LE HARCELEMENT SEXUEL
Cette forme de harcèlement fait l'objet d'une définition par l'article L1153-1 du code du travail ainsi rédigé :
« Les agissements de harcèlement de toute personne dans le but d'obtenir des faveurs de nature sexuelle à son profit ou au profit d'un tiers sont interdits. »
Ces dispositions s'appliquent quelles que soient les personnes concernées par les faits et même s'il ne s'agit pas de salariés ou de membres de l'entreprise (il peut s'agir de clients, de fournisseurs, de membres de la famille du salarié, etc...).
Il convient d'entendre par « faveurs de nature sexuelle », tout acte de nature sexuelle, et notamment les simples contacts physiques destinés à assouvir un fantasme d'ordre sexuel, voire à accentuer ou provoquer le désir sexuel.
L'expression « agissements de harcèlement » peut englober dans ce contexte, outre les contacts physiques imposés, les propos dont l'objet est de provoquer sexuellement le salarié pour qu'il soit enclin à accorder des faveurs de nature sexuelle. Peuvent également recevoir cette qualification, les dénigrements professionnels, voire sexuels, ainsi que menaces, invectives et injures de toutes sortes proférées en cas de refus d'accorder des faveurs de nature sexuelle, notamment lorsque ces menaces, invectives et injures ont elles-mêmes dans ce contexte une connotation sexuelle directe ou indirecte.
Le texte n'impose pas que les faits aient un caractère répétitif, mais ce caractère reste un élément important pour caractériser les faits.
Il a été jugé que les actes exprimant un simple sentiment amoureux ne caractérisent pas un harcèlement sexuel dès lors que son auteur reste décent et ne se montre pas insistant
L'employeur est tenu de mettre en place des opérations de prévention au profit des salariés.
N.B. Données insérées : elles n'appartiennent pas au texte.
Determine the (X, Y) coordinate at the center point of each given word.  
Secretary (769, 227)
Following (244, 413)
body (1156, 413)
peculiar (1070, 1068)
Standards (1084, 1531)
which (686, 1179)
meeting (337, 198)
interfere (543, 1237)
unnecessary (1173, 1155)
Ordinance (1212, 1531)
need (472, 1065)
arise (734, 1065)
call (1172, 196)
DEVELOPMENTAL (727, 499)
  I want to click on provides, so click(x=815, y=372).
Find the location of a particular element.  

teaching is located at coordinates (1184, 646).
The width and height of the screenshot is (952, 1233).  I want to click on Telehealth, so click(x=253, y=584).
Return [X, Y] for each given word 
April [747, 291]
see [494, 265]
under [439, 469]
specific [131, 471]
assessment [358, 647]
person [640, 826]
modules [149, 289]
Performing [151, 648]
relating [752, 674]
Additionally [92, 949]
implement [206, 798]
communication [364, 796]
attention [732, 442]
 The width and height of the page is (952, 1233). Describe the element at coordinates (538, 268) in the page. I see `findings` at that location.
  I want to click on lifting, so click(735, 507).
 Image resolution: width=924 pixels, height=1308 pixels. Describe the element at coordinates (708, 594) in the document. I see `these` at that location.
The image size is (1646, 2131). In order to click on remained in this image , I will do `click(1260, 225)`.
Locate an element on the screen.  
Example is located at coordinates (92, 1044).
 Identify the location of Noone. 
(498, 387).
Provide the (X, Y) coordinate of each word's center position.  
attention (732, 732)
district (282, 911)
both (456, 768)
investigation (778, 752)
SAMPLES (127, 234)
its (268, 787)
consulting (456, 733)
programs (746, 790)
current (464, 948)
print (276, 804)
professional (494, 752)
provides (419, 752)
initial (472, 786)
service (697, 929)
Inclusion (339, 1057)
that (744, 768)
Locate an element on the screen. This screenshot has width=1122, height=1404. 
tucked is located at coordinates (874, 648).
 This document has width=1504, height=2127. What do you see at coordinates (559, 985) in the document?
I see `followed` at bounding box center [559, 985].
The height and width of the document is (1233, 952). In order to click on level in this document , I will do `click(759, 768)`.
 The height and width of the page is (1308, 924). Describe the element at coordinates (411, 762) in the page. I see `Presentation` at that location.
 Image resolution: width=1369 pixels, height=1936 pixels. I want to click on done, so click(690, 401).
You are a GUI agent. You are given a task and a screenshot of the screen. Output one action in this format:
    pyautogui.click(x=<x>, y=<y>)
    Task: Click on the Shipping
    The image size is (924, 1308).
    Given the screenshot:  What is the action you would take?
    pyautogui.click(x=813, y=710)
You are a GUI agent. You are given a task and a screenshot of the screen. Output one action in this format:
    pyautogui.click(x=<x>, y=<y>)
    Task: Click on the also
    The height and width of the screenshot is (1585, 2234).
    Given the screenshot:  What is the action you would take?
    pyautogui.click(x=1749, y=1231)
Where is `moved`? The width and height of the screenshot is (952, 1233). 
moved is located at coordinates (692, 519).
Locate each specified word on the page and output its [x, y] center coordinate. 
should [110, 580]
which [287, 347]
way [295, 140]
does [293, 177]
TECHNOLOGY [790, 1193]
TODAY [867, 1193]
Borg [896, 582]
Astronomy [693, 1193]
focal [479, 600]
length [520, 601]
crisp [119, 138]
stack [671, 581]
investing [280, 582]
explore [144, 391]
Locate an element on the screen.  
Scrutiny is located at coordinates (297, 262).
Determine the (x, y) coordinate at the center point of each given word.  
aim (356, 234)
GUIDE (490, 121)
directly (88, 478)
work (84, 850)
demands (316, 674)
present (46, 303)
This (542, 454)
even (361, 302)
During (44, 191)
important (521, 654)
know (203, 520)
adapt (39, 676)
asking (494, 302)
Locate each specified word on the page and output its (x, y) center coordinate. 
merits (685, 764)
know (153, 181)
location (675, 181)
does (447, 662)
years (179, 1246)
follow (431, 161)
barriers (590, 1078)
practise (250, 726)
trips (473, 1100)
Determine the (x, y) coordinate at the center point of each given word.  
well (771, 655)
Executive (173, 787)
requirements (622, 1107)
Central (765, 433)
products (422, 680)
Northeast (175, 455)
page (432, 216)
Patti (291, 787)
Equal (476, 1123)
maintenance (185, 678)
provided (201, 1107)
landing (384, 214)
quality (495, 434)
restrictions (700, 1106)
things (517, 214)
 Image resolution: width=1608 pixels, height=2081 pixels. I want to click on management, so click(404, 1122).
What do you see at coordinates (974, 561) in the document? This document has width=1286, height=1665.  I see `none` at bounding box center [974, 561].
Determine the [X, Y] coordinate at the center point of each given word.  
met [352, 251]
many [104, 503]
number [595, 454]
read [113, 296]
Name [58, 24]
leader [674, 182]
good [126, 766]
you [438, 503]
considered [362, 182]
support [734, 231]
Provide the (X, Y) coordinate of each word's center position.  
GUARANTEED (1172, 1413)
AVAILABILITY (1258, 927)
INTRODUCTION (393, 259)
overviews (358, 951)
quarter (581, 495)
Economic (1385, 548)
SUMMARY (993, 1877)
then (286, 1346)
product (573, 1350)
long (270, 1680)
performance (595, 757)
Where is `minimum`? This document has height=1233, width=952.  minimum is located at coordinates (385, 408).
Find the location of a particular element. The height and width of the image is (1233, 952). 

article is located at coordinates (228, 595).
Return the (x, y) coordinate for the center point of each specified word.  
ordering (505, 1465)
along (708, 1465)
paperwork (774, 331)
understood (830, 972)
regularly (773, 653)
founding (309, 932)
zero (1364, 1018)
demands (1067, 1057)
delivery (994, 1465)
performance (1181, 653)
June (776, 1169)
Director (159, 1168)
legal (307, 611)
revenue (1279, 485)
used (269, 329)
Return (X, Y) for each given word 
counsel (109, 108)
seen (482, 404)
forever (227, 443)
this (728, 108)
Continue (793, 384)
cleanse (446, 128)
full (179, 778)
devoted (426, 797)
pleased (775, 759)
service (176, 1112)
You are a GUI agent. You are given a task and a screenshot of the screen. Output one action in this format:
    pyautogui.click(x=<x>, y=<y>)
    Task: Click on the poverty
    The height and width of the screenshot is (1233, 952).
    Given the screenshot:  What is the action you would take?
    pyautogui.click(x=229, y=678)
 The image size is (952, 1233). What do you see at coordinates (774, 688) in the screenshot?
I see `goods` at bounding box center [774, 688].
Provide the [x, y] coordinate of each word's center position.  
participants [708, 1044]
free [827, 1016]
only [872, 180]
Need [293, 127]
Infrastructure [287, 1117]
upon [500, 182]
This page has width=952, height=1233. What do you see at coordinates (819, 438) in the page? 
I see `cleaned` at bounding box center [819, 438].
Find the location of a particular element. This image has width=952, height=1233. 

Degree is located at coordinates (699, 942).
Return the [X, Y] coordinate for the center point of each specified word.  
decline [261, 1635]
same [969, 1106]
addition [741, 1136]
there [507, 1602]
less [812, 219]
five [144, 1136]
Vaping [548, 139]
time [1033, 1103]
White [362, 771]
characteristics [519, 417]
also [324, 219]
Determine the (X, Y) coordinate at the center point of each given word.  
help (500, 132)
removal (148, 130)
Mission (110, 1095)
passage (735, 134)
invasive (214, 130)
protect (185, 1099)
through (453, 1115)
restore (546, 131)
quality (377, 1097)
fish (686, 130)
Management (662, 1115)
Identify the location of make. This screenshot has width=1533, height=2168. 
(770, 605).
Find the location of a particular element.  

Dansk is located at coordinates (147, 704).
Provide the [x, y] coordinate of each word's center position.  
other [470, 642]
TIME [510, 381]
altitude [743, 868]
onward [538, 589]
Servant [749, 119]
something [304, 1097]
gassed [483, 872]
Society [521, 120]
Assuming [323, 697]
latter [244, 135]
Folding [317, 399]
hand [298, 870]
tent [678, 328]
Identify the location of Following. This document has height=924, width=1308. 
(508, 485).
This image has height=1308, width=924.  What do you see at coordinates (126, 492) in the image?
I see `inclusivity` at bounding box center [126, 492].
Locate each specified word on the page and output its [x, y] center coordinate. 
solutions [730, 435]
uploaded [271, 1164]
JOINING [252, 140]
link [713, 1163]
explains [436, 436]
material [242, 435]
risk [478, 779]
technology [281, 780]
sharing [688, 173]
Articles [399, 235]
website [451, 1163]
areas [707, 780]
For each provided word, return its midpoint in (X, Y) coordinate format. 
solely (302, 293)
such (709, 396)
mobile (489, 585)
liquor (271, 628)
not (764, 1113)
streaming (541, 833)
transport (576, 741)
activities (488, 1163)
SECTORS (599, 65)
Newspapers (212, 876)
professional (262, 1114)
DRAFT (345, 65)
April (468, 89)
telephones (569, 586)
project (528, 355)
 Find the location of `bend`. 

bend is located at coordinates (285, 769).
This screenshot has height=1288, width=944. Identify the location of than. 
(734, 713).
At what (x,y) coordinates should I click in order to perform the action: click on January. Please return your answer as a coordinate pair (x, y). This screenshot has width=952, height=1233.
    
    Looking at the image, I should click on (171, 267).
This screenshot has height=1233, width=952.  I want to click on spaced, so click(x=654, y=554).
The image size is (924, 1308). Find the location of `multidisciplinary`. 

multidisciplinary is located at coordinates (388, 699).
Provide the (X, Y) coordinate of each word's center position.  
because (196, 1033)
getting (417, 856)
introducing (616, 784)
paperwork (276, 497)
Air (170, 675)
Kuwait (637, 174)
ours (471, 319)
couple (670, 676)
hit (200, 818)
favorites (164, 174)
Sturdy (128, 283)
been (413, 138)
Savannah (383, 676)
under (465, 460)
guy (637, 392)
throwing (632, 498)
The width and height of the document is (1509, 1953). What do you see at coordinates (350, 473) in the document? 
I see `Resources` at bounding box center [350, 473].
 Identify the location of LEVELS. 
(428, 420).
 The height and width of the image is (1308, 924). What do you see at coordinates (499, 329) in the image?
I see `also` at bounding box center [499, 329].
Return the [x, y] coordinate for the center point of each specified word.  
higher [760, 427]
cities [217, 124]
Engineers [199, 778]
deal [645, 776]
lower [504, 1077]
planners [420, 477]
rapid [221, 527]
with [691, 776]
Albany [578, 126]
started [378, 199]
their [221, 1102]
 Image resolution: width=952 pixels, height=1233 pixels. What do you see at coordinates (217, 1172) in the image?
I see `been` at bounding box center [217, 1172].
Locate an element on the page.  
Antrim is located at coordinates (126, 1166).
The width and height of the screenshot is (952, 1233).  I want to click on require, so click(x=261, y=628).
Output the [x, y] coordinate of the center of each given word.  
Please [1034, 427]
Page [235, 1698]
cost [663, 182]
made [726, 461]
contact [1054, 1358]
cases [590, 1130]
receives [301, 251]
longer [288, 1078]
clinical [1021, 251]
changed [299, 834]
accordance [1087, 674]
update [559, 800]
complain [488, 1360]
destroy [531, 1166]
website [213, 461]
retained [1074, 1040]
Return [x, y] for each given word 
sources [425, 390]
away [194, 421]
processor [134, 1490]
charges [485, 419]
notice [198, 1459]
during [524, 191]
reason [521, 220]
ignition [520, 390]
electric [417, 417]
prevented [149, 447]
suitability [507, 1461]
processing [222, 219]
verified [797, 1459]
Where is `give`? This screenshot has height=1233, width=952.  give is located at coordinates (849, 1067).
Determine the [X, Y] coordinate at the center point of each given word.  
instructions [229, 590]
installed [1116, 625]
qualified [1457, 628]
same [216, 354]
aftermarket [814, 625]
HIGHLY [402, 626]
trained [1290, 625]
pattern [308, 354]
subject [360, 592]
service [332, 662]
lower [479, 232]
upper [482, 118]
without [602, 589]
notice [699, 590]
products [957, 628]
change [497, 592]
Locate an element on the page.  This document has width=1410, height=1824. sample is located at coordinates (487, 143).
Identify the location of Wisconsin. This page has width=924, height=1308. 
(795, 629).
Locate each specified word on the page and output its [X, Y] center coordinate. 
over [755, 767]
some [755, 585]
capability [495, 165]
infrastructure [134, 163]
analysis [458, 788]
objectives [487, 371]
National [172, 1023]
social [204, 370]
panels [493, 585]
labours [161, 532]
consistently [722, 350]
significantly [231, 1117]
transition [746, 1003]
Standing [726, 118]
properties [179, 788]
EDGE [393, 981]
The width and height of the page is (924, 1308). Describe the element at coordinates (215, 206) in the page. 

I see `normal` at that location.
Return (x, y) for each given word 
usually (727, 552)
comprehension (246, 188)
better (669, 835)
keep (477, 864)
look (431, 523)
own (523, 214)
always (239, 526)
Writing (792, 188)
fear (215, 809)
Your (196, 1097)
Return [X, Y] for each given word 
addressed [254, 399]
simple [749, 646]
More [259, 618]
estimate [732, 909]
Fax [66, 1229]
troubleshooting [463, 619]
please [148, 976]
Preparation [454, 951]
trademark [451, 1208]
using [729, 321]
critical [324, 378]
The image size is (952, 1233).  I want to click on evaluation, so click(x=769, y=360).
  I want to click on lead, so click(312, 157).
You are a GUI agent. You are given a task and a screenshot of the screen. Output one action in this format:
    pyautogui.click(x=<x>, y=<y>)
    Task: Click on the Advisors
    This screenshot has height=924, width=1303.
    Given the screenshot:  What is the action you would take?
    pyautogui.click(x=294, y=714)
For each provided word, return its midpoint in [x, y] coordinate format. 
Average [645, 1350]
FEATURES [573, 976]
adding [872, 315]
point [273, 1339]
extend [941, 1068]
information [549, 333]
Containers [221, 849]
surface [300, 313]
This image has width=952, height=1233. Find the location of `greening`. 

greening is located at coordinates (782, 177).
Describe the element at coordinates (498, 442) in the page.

Les modalités de mise en place de ces actions de prévention ne sont pas précisées par les textes en vigueur, mais on considère que des réunions d'informations sont de nature à satisfaire à cette obligation.
Dès lors qu'un salarié fait l'objet d'actes de harcèlement sexuel de la part d'un autre salarié, l'employeur est susceptible de mettre en œuvre des sanctions disciplinaires (pouvant aller jusqu'au licenciement) à l'encontre du salarié auteur des faits.
Ainsi, n'a pas rempli ses obligations l'employeur qui, informé par une jeune employée du harcèlement dont elle faisait l'objet depuis 2 ans de la part de son chef de service, a refusé sans raison valable de la muter dans un autre magasin et s'est borné à organiser une confrontation publique maladroite à l'issue de laquelle il a adressé à l'intéressé une correspondance laconique et à la salariée une ferme mise en demeure de cesser de troubler la quiétude de l'entreprise par son agitation, et n'a pris aucune disposition utile pour que son contrat puisse normalement se poursuivre en attendant les résultats de l'enquête de police, laquelle a révélé le bien-fondé de ses accusations, et ce alors qu'il la connaissait bien car elle avait été son apprentie et qu'il n'ignorait pas le penchant de son chef de service à se brancher pendant ses heures de travail sur le Minitel rose et lui avait délivré un avertissement pour ce motif. Maintenue dans la situation antérieure et placée en porte-à-faux vis-à-vis du personnel, la salariée était dès lors fondée à constater que la poursuite du contrat de travail était devenue impossible du fait de l'employeur.